Zadania do wykonania
a – Odpowiedz krótko na pytania do fragmentu o dyskietkach w Japonii, oznaczając odpowiedzi tak samo jak pytania:
(i) Jaką funkcję pełni Taro Kono?
(ii) Ile przepisów trzeba było usunąć z prawodawstwa?
(iii) Jaka była zazwyczaj pojemność jednej dyskietki?
b – Streść fragment o dyskietkach w Japonii w dwóch zdaniach.
c – Zamień we fragmencie o dyskietkach w Japonii "samurajowie" na "gejsze" i podaj wszystko od słów "Z czym kojarzy" aż po słowa "z dyskietek 3,5″.".

━━━ Fragment do przeczytania

Z czym kojarzy Ci się Japonia? Manga, samurajowie, zaawansowana technologia i maniacy gier komputerowych to najczęstsze skojarzenia. W aspekcie technologii to właśnie jeden z najbardziej zaawansowanych krajów świata, toteż może dziwić, że do tej pory władze korzystały tam z dyskietek 3,5″.
Japonia usuwa starsze technologie. Dyskietki niemile widziane
Reuters donosi, że minister cyfryzacji Japonii Taro Kono poinformował na platformie X: “28 czerwca wygraliśmy wojnę z dyskietkami”. Zarządzana przez niego Agencja Cyfrowa powstała podczas pandemii Covid-19 w celu usprawnienia japońskiej infrastruktury IT. Podczas wprowadzania ogólnokrajowych testów i szczepień okazało się, że rząd w dalszym ciągu korzysta z przestarzałej technologii i dokumentów papierowych.
Wojna z dyskietkami rozpoczęła się w 2022 roku, a w celu zwycięstwa niezbędne było usunięcie z prawodawstwa aż 1034 przepisów, które nakazywały i regulowały używanie dyskietek 3,5″. Równocześnie należało opracować przepisy związane z usuwaniem danych z nośników oraz ich późniejszym recyklingiem. Do zajęcia się wszystkim wystarczył rok. To się nazywa “szybkie tempo”!
Czytaj też: Dyskietki wiecznie żywe? Wiele branż nadal je wykorzystuje tylko z jednego powodu
Dyskietki opierały się na pamięci magnetycznej do odczytu i zapisu danych. Pojawiły się w latach 70-tych XX wieku, a szczyt popularności przeżywały w 90-tych. Pojemność jednej wynosiła zazwyczaj 1,44 MB, a używano ich do przenoszenia danych między komputerami – internet wówczas nie istniał. W 1998 roku Apple stał się jednym z pionierów w kierunku przyszłości bez dyskietek, wprowadzając na rynek iMaca G3.

━━━━━━
━━━ Dane

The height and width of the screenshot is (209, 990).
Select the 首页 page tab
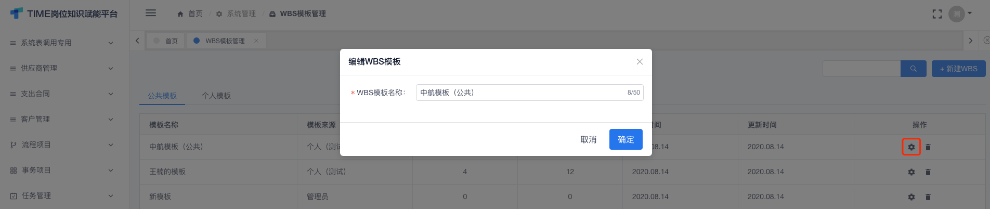coord(166,41)
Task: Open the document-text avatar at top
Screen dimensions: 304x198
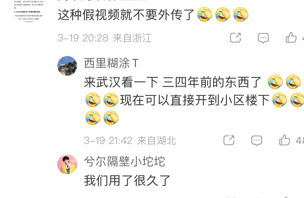Action: 29,10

━━━━━━

Odpowiedzi do zadań
a –
(i) Minister cyfryzacji Japonii.
(ii) 1034 przepisy.
(iii) 1,44 MB.

b – Minister cyfryzacji Japonii Taro Kono ogłosił, że 28 czerwca wygrano rozpoczętą w 2022 roku wojnę z dyskietkami, co wymagało usunięcia z prawodawstwa 1034 przepisów i opracowania zasad usuwania danych z nośników oraz ich recyklingu. Dyskietki pojawiły się w latach 70. XX wieku, najpopularniejsze były w latach 90. i zwykle mieściły 1,44 MB.

c –
Z czym kojarzy Ci się Japonia? Manga, gejsze, zaawansowana technologia i maniacy gier komputerowych to najczęstsze skojarzenia. W aspekcie technologii to właśnie jeden z najbardziej zaawansowanych krajów świata, toteż może dziwić, że do tej pory władze korzystały tam z dyskietek 3,5″.